What is active management?
When it comes to investing your retirement savings, there are different strategies to consider. One option is active investing, which leverages the expertise of skilled managers to make decisions about how and where to invest your savings to help achieve certain goals.
Compared to index investing, active strategies involve an investment manager that aims to earn you higher returns in relation the index associated with a fund, also known as the benchmark. They seek these higher returns by making informed decisions about what you’re invested in and how much of your savings is allocated to certain opportunities. Active managers can also possibly reduce risk and help your portfolio navigate volatility in the event of market downturns.
The decisions made by active managers are based on research and analysis to identify opportunities and risks for your portfolio. They could determine that certain industries are likely to experience higher growth and allocate more of your portfolio to that area. Similarly, they may move your investments away from a different investment area that they decide is overvalued and likely to decline in value.

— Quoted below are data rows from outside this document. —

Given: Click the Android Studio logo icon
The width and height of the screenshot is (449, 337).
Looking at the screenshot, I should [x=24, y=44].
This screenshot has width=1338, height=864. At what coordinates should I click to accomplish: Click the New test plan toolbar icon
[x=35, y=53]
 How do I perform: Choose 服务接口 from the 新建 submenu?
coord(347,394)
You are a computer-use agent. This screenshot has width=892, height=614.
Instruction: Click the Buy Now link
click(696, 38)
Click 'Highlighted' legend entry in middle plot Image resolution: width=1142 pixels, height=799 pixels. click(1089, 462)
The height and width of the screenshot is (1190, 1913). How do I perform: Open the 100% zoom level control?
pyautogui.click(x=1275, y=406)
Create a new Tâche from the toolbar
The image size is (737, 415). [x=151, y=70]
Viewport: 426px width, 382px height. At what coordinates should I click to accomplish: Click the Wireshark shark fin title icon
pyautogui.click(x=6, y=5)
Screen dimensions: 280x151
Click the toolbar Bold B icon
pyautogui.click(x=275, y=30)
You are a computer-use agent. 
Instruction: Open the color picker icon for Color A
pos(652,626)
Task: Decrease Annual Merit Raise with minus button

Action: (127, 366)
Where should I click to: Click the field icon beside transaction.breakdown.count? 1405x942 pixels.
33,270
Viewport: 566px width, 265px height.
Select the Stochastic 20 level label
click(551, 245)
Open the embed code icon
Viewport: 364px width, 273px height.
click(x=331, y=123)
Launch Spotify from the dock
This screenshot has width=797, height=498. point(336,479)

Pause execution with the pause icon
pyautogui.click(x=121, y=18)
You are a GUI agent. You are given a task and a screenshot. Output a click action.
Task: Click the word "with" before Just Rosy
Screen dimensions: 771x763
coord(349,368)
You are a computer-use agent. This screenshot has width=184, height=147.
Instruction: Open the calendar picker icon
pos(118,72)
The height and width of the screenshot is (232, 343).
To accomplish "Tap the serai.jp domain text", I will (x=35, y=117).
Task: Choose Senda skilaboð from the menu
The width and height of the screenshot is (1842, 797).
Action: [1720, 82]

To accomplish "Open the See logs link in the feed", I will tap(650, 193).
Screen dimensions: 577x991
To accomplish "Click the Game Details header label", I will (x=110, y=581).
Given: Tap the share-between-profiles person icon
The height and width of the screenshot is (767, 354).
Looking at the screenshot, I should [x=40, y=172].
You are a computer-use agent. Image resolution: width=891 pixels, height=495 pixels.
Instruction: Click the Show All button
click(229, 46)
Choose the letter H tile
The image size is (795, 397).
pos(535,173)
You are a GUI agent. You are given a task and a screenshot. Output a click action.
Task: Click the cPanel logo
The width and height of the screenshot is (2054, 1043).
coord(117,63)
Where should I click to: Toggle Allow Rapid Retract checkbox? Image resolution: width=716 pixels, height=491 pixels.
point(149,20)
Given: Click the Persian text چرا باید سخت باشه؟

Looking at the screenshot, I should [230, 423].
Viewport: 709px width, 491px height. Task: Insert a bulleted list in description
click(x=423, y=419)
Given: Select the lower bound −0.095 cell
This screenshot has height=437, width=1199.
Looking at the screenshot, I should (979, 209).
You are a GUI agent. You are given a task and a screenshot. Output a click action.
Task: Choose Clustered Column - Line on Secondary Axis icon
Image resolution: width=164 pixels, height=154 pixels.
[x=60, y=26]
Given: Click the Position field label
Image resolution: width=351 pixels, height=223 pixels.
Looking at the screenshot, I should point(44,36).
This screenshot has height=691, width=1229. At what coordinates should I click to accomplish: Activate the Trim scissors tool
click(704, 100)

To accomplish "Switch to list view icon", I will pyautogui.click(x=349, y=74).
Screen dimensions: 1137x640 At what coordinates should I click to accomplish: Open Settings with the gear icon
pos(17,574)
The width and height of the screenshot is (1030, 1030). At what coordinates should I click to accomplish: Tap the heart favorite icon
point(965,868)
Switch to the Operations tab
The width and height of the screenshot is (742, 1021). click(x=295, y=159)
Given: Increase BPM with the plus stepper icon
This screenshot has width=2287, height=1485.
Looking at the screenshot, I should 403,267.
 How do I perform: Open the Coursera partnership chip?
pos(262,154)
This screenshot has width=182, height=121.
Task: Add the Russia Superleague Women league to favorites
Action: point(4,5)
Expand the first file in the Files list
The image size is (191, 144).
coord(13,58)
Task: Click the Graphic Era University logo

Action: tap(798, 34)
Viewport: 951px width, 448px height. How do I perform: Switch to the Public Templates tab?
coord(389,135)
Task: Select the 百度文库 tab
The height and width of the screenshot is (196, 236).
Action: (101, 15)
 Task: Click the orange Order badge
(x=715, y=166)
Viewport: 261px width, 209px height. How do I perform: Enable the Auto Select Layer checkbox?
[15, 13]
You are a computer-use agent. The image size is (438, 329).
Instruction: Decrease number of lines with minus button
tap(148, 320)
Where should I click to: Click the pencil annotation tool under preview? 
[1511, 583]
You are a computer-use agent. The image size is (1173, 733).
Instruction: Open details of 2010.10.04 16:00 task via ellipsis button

How active management can help manage risk
The benefit of active investing strategies isn’t limited to just higher returns. It’s likely that the market will experience both ups and downs over the course of your retirement savings journey. Active managers can do their part to help limit losses during downturns. They can do this by being nimble and using diversification and other tools to not only seek higher performance but also mitigate risk.
With index investing, your savings will stay invested in a consistent manner according to what the fund is aligned with. But when actively managed, you’ll have a decision maker that can potentially anticipate and respond to market events. By utilizing hedging, active managers can make investments that could generate returns to offset losses in other areas.